Radio networks are influenced by many factors both internal and external to the telecom network and using isolated monitoring metrics on performance is not usually enough to indicate the true cause for failure, to gain a deeper understanding of causation involves a deeper investigation on other influencing factors, factors that are only known to domain experts.

In a communication network today, detecting anomalies is not sufficient to identify with precision the causation of the problem, without including a domain expert.

In network management today key performance indicators (KPI) are used to identify the existence of problems in a network, these KPIs are usually very high level and have no indication of specificity about the problem when seen. The KPIs may be used for rapidly detecting unacceptable performance in the network, enabling the operator to take immediate actions to preserve the quality of the network, thus monitoring and optimizing the radio network performance. Thus, KPIs are measured to monitor the functional aspects of a network from an elevated point of view. For example, functional aspects may comprise monitoring the traffic flows, rates of failure, user connectivity, while at the same time not expressing individual or low-level details about specific resources, ports, links, etc. in the network.

Use of univariate anomaly detection is one approach to study or investigate what may be the cause of a KPI breach, typically this is performed at a counter level where specific counters are targeted, and the univariate anomaly detection algorithm is customized and tuned per counter. However, to identify what counters should be investigated for specific KPI breaches is a manual activity and to tune the algorithm in this case is also manual that can result in a lot of false positive cases, so the use of required post validation steps is required to reduce these false positives.

SUMMARY

An object of embodiments herein is to provide a mechanism that efficiently and reliably detect anomalies and cause for the anomalies. According to an aspect the object may be achieved by providing a method performed by a network node for anomaly detection in a RAN in a communication network. The network node obtains KPIs for predicting one or more characteristics of the RAN. The network node further classifies multivariate data related to the obtained KPIs in a multiclass classification incorporated into an unsupervised self-learning neural network model; and provides anomaly classification with a root cause of the classified multivariate data from the unsupervised self-learning neural network model.
━━━━━━━━━━
Stated task. Please copy the passage on radio network anomaly detection word for word, from "In a communication network today, detecting" to "a domain expert.".

Dataset extract.
━━━━━━━━━━
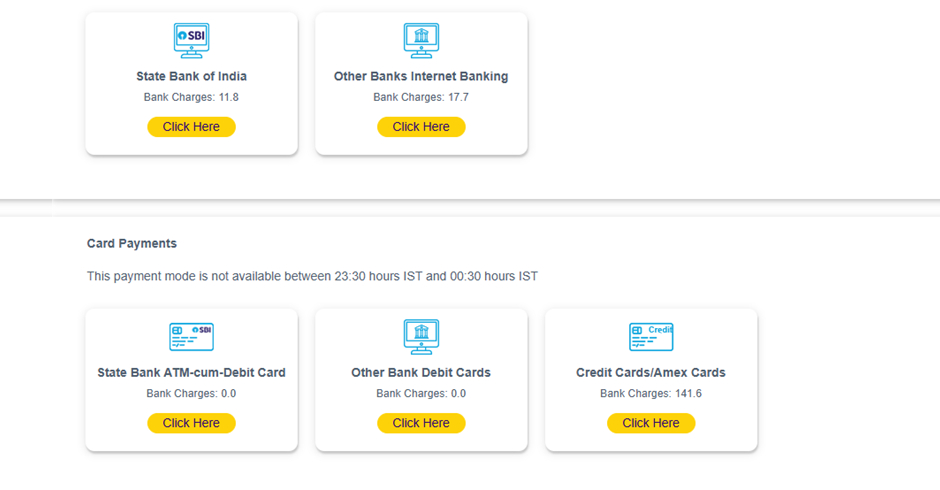Click the Card Payments section heading
Viewport: 940px width, 490px height.
[x=132, y=244]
━━━━━━━━━━
Answer to the exercise.
In a communication network today, detecting anomalies is not sufficient to identify with precision the causation of the problem, without including a domain expert.